Venezuela: De narcoestado condenado a socio estratégico inesperado
Washington cambia el discurso hacia Venezuela sin absolver al régimen criminal
Durante años, Venezuela fue definida por Estados Unidos como un narcoestado, una estructura criminal encabezada por una élite corrupta que convirtió a PDVSA en instrumento de saqueo. No es una etiqueta política, sino una condena sustentada en investigaciones y sanciones oficiales.
Hoy, ese lenguaje desaparece en la práctica. No porque el crimen haya cesado, sino porque la prioridad cambió: el petróleo venezolano vuelve a operar bajo supervisión extranjera directa.
¿Qué ocurrió realmente?
Washington autorizó a gigantes como Chevron, BP y Shell a reactivar sus operaciones en Venezuela y envió a su secretario de Energía para monitorear la industria. Ya no se trata de negar la criminalidad, sino de incorporarla funcionalmente dentro de un sistema energético global estratégico.
¿Por qué cambia el escenario político y geopolítico?

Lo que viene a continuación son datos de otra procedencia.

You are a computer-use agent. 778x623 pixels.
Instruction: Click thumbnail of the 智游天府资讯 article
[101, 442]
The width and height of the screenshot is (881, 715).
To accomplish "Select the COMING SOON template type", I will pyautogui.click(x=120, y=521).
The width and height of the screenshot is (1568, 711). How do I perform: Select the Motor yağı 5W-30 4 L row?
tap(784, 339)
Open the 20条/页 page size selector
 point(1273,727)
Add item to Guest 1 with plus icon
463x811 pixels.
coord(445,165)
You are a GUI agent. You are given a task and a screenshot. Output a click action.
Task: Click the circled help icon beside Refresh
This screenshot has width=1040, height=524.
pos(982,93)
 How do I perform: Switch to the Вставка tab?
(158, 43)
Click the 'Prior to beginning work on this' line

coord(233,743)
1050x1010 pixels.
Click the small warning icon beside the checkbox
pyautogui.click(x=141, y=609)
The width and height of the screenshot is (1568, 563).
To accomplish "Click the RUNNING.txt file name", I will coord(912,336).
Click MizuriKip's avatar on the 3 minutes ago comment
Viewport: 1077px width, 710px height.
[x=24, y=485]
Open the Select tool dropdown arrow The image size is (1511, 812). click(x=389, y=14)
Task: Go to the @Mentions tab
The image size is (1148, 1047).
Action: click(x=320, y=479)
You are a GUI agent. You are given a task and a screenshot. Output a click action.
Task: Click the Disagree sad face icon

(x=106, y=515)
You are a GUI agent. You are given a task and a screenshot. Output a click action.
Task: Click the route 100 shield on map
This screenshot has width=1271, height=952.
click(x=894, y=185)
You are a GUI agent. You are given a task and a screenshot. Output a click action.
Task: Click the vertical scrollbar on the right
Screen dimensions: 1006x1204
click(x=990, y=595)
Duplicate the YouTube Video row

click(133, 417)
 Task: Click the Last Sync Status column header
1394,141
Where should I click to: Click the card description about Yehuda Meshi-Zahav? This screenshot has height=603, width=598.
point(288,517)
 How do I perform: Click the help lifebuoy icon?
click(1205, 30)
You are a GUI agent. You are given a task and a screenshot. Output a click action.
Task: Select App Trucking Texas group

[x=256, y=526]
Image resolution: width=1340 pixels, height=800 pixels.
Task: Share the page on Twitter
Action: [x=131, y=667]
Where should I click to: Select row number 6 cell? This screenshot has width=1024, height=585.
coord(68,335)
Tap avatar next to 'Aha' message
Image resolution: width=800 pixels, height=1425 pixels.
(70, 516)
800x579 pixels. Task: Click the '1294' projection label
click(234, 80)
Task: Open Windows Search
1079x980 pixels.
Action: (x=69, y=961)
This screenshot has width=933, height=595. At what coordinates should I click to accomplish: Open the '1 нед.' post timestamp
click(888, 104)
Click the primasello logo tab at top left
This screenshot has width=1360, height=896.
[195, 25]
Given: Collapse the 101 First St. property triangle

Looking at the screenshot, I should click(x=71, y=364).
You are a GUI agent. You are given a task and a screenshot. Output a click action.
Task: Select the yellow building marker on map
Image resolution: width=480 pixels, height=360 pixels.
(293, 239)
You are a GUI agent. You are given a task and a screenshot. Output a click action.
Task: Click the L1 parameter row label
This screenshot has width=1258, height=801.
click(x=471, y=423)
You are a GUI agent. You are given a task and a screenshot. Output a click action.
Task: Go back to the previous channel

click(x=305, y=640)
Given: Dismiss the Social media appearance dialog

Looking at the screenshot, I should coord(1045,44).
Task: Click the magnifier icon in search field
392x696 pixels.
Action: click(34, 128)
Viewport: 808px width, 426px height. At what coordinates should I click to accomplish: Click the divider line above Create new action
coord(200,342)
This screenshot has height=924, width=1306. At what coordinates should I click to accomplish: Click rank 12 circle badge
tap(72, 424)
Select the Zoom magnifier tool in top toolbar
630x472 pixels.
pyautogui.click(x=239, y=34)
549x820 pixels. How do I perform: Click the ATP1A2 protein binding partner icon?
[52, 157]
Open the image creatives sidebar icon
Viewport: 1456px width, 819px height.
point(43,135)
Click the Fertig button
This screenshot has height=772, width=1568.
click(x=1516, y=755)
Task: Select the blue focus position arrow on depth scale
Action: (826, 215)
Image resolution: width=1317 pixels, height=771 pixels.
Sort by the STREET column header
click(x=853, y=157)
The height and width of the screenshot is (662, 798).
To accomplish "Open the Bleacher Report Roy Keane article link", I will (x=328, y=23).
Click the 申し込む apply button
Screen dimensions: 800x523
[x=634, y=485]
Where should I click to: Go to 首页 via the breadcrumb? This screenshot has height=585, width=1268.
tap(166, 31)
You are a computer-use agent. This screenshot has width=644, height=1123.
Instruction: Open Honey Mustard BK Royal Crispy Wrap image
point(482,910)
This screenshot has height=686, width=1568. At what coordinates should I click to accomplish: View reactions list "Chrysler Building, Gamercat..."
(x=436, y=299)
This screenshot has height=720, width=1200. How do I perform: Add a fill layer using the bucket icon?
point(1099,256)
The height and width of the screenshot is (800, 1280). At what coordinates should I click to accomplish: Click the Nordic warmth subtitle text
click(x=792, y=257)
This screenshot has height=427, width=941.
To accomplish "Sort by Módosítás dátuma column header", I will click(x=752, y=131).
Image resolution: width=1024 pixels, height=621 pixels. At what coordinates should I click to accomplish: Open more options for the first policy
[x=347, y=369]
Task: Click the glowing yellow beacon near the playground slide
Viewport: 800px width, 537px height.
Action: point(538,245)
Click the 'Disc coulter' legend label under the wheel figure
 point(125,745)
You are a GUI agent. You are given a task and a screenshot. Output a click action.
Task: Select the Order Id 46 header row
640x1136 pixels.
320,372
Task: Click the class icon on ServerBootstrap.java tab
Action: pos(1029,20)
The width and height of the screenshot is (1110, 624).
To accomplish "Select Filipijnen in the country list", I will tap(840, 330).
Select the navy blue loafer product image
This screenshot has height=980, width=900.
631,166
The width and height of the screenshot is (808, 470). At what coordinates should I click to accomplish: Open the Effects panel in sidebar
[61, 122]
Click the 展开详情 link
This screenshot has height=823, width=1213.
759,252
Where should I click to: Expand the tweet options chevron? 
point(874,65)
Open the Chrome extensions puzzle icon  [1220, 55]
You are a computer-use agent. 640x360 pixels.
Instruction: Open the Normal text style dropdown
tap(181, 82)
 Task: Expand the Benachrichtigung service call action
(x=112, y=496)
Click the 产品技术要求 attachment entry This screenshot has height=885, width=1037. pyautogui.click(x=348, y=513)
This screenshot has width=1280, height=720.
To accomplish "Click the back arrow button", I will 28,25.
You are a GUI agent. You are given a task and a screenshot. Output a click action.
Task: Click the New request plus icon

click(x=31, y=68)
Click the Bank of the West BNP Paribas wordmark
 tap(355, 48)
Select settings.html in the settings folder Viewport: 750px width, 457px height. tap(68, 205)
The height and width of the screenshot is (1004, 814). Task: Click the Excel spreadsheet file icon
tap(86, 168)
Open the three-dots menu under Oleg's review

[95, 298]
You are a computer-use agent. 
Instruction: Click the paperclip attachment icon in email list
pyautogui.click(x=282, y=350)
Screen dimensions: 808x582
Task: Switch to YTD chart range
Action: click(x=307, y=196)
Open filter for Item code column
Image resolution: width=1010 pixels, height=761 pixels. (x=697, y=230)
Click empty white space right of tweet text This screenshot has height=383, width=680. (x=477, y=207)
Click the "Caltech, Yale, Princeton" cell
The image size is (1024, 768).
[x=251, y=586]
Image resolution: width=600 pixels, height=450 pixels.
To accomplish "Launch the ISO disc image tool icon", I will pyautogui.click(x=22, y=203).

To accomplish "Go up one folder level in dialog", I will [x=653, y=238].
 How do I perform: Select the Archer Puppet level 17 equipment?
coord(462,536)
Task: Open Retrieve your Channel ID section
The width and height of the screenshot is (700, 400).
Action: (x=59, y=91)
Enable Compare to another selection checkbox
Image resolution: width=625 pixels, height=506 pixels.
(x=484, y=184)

El chavismo no fue rehabilitado por justicia ni por voluntad propia. Simplemente, la categoría de “enemigo absoluto” se diluye frente al interés por asegurar el suministro de petróleo. La acusación formal de narcotráfico y corrupción no desaparece, pero queda relegada ante una cruda realidad: el petróleo manda más que las condenas morales.
¿Qué viene después?
Esta nueva zona gris donde Venezuela no es aliado ni enemigo implica dependencia funcional. El régimen sigue siendo criminal y destructivo, pero Washington prefiere una coexistencia pragmática antes que un conflicto abierto.
El liderazgo opositor que insiste en calificar al chavismo como una estructura criminal se enfrenta ahora a una contradicción estructural: la geopolítica energética toma el control y redefine los límites del conflicto y la cooperación.
En resumen, Venezuela no dejó de ser un narcoestado, sino que el mundo decidió tolerarlo porque el petróleo importa más que la ética y la legalidad. Esta es la paradoja y la advertencia que no están contando.